Kutipan Teks:
++++++

Perda COVID-19 DKI Disahkan, Warga Tolak Tes Swab Didenda Rp5 Juta

JAKARTA - DPRD DKI bersama Pemprov DKI mengesahkan rancangan peraturan daerah (raperda) mengenai penanggulangan COVID-19 di DKI menjadi peraturan daerah (perda).

Ketua Badan Pembentukan Peraturan Daerah (Bapemperda) DPRD DKI Pantas Nainggolan menyebutkan, ada jenis sanksi tambahan yang tidak tercantum dalam peraturan gubernur (pergub) soal COVID-19 yang telah berlaku.

Perda ini juga mengatur soal ketentuan pidana denda bagi individu di DKI yang tidak menjalani kebijakan penanganan COVID-19 di DKI, mulai dari penolakan mendapat surveilans, tes usap, hingga vaksinasi COVID-19.

"Perda ini menganut dua sanksi. Yang pertama adalah sanksi administratif, tidak berbeda dengan apa yang sudah ditetapkan dalam pergub. Yang bertambah adalah sanksi pidana," kata Pantas kepada wartawan, Senin, 19 Oktober.

Perda COVID-19 ini berisi 11 Bab dan 35 pasal. Di dalamnya, mengatur ketentuan, tanggung jawab, sanksi, dan wewenang pemerintah daerah selama penanganan COVID-19.

Pada Pasal 29, setiap orang yang dengan sengaja menolak untuk dilakukan reverse transcriptase polymerase chain reaction (RT-PCR) atau tes cepat molekuler, dan/atau pemeriksaan penunjang yang diselenggarakan oleh Pemprov DKI, dapat dipidana dengan pidana denda paling banyak sebesar Rp5 juta.

 

 

Pada Pasal 30, setiap orang yang dengan sengaja menolak untuk dilakukan pengobatan dan/atau vaksinasi COVID-19, dipidana dengan pidana denda paling banyak sebesar Rp5 juta.

++++++

Kumpulan Data:
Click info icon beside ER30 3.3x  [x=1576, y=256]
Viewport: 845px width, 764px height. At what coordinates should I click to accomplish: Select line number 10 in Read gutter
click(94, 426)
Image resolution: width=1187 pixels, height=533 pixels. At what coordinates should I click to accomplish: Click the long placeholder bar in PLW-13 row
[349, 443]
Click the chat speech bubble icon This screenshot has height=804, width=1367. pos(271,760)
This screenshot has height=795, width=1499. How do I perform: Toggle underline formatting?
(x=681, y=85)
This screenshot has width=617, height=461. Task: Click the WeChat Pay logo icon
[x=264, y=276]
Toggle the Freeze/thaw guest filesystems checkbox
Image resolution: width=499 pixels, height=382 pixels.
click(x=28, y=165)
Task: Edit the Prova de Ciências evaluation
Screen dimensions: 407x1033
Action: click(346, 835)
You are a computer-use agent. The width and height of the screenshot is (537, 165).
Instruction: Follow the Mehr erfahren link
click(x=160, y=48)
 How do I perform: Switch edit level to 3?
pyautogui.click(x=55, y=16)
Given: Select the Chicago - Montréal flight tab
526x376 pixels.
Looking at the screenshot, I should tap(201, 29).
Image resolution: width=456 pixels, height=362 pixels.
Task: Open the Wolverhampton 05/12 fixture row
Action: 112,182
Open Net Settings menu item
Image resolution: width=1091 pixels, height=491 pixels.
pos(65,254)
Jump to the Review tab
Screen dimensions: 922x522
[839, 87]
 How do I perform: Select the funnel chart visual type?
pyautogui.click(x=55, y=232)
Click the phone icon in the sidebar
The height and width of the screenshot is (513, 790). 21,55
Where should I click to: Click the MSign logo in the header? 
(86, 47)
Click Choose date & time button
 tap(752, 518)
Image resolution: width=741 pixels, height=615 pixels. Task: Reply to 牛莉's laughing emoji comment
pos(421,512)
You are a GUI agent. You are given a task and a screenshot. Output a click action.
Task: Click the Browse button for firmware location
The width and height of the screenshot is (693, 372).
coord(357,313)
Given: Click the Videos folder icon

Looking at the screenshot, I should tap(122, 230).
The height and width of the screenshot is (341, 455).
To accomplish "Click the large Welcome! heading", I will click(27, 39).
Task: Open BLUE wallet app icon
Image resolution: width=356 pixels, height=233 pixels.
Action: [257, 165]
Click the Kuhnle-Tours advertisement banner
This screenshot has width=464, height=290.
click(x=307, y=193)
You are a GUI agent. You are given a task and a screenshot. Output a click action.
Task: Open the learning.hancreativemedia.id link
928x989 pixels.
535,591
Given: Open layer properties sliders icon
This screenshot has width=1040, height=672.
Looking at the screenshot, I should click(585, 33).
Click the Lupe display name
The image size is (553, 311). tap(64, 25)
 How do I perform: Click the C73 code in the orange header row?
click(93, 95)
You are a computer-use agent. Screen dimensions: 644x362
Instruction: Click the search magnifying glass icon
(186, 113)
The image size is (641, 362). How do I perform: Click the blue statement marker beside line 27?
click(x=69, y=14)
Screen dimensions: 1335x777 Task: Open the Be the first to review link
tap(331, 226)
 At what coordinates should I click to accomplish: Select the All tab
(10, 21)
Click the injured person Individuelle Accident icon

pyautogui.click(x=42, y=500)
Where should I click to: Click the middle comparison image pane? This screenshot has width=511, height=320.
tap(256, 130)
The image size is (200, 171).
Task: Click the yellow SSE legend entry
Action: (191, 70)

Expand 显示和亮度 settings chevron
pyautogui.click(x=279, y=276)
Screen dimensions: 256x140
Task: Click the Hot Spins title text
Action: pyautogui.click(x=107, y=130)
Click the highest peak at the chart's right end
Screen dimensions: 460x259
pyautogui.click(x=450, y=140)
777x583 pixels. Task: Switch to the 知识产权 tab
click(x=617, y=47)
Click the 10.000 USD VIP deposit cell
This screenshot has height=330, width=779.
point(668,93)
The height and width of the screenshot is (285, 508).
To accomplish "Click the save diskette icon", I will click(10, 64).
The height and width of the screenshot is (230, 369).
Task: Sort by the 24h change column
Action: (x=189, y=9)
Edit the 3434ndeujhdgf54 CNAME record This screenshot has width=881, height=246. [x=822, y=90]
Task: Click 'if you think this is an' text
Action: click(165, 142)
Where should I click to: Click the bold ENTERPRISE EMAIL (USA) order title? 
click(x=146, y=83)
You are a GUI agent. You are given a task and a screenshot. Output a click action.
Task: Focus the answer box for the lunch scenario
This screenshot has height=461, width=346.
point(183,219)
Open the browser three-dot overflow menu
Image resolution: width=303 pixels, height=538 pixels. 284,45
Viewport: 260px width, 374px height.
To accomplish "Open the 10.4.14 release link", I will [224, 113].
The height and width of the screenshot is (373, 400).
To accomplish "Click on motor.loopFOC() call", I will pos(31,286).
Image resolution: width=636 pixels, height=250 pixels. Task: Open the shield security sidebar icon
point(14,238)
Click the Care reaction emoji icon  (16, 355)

++++++

Langkah Pengerjaan:
1. Sebutkan semua hal yang menurut berita tentang Perda COVID-19 DKI diatur di dalam perda tersebut selama penanganan COVID-19.
2. Kutip bagian berita tentang Perda COVID-19 DKI mulai dari "JAKARTA - DPRD" sampai dengan "yang telah berlaku.".

Jawaban:
1. Ketentuan, tanggung jawab, sanksi, dan wewenang pemerintah daerah.

2.
JAKARTA - DPRD DKI bersama Pemprov DKI mengesahkan rancangan peraturan daerah (raperda) mengenai penanggulangan COVID-19 di DKI menjadi peraturan daerah (perda).

Ketua Badan Pembentukan Peraturan Daerah (Bapemperda) DPRD DKI Pantas Nainggolan menyebutkan, ada jenis sanksi tambahan yang tidak tercantum dalam peraturan gubernur (pergub) soal COVID-19 yang telah berlaku.